[Stored items]
○ ○ ○ ○ ○ ○ ○

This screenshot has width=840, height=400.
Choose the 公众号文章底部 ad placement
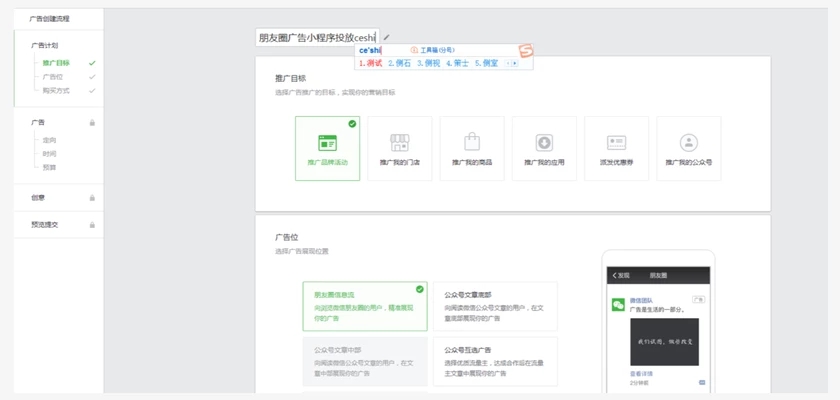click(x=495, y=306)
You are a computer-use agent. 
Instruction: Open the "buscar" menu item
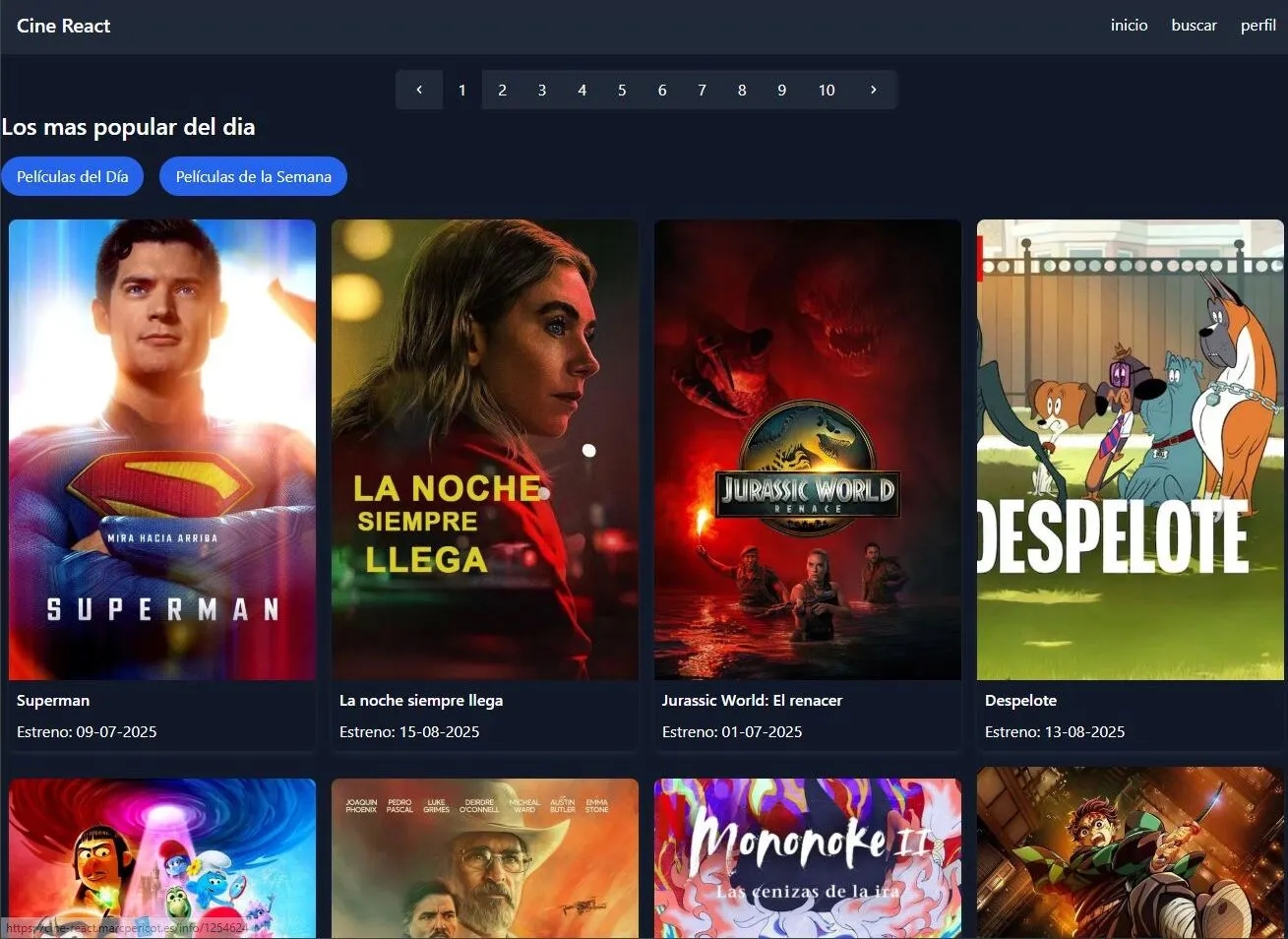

○ ○ ○ ○ ○ ○ ○

→ **Action item**
Your answer must be an exact copy of the records, minus any pictures.

→ **Written reply**
This screenshot has width=840, height=400.
Choose the 公众号文章底部 ad placement
click(x=495, y=306)
You are a computer-use agent. 
Instruction: Open the "buscar" menu item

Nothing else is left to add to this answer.